Il videogioco è tra i primi mezzi attraverso cui si viene a contatto con la morte in modalità per l’appunto virtuale: in realtà per anni ha in qualche modo allontanato dai giocatori il concetto stesso di morte reale, per come essa è cioè nel mondo vero e della vita quotidiana.
Chi non ha mai usato un joystick, una consolle per addentrarsi nelle trame più paurose e sconvolgenti, fossero a sfondo bellico o a tu per tu con fantasmi e zombie?
La morte, ebbene, è riuscita a penetrare (e questo un po’ dai suoi esordi) nel mondo virtuale in particolar modo in quello dei videogiochi, dove il protagonista deve imbattersi in combattimenti o l’uccisione di mostri per salvare la propria “vita”, seppur virtuale.
Questa idea di trapasso è per l’appunto un qualcosa che va oltre, che non ha nulla a che vedere con la realtà (reale) del qui ed ora, di ciò che effettivamente la morte è per un essere umano nel suo quotidiano.
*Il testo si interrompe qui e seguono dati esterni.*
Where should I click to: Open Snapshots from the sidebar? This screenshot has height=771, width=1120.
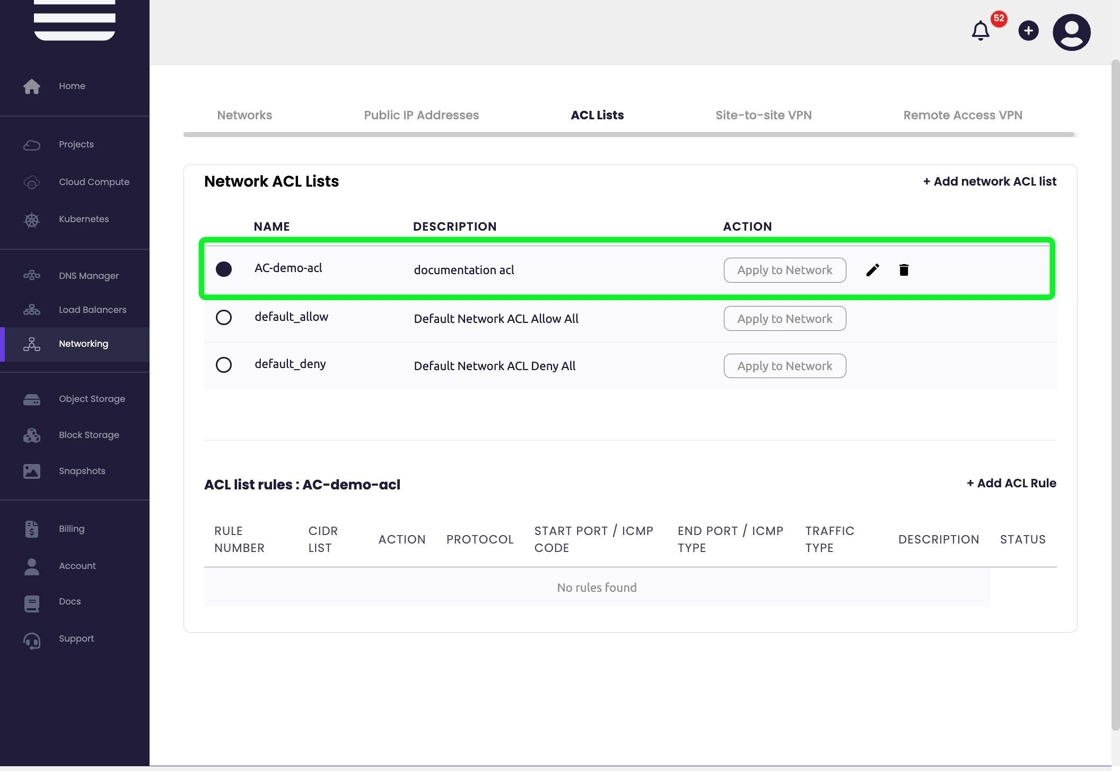[x=81, y=471]
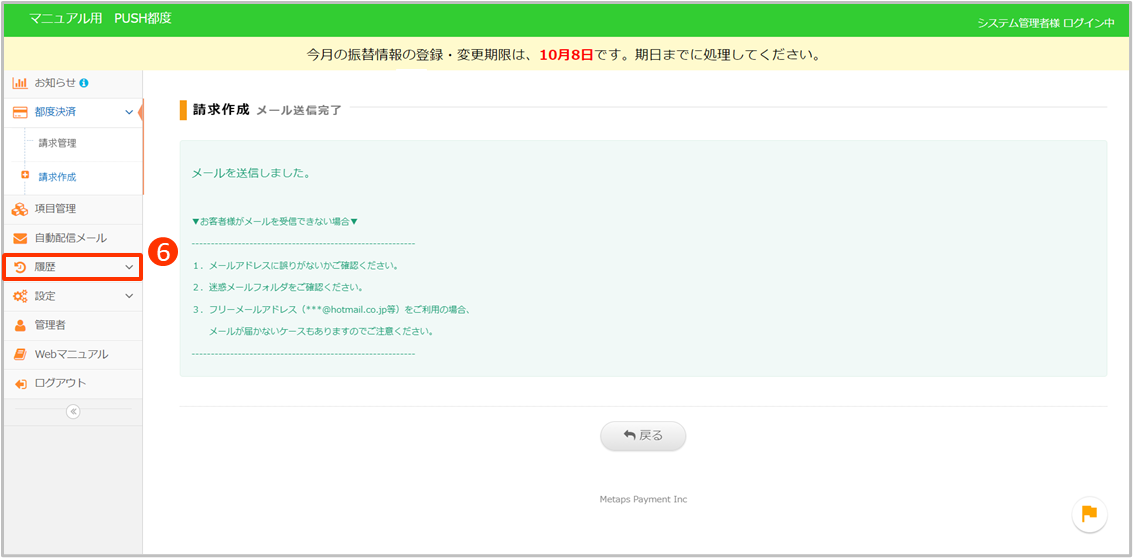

In realtà, recentemente, soprattutto negli Stati Uniti si è sviluppato un movimento specifico atto a naturalizzare la morte per viverla per quello che effettivamente è: un fatto universale, naturale e che ci accomuna nel nostro destino, senza distinzione alcuna.
Questo movimento, denominato Death Positive tra le sue sfumature ha proposto infatti una serie di videogames che possano aiutare – sin dalla tenera età – ad accogliere il concetto di morte in modo meno traumatico, sincero e in un modo sempre più facile da comprendere soprattutto per i nativi digitali.
Eccone alcuni come esempio:
The Graveyard (Il cimitero): già progettato nel 2008, questo videogioco propone un’interazione in tempo reale e affronta la tematica del fine vita. IL giocatore prende le parti di una signora anziana che passeggia in un camposanto, al fine di giungere ad una panchina
Gravity’s Ghost (Il Fantasma gravitazionale) risale al 2015 è utilissimo per spiegare il Pet Grieg, ovvero la morte dell’animale. La protagonista è una ragazza fantasma che interagisce con gli spiriti di alcuni animali affrontandone cioè la morte. Utile per riflettere sulla vita e sulla morte tenendo conto di ogni singola forma di vita.
A Mortician’s tale (Il racconto di un Impresario funebre): sicuramente è il gioco che più aiuta a capire quale sia effettivamente la giornata lavorativa di un impresario funebre. Nato nel 2017, vede come protagonista Charlie, un operatore funebre che prepara le salme per l’esposizione – attraverso la prassi dell’imbalsamazione passo passo – e per la cremazione, controlla le email e organizza i servizi della Rose and Daughters Funeral Home di Toronto!
That Dragon, Cancer (Quel Drago, il Cancro), è un vero e proprio viaggio nella storia di Joel Green, un uomo a cui venne diagnosticato un tumore terminale deceduto nel 2014 dopo anni di terapia. La particolarità sta proprio nella straordinaria interattività che il giocatore vive nell’esperienza del videogioco, potendo cioè provare le stesse emozioni e sensazioni che lo stesso Joel provava in terapia.
Felix the Reaper: dalle sfumature romantiche, narra la storia di Felix, un “mietitore” – richiamando all’immagine più famosa della Morte con la sua falce -che lavora al Ministero della Morte, innamorato di Betty, una dama che però lavora al Ministero della Vita. Felix, intenzionato a farla innamorare a sua volta, imparerà a danzare, coinvolgendo il giocatore nella danza della vita..e della morte.
Narrare la morte attraverso i videogames può essere un modo per diminuire l’ansia legata ad essa, trovare cioè un’alternativa per controllare le proprie paure in modo interattivo, creativo per mezzo della realtà virtuale.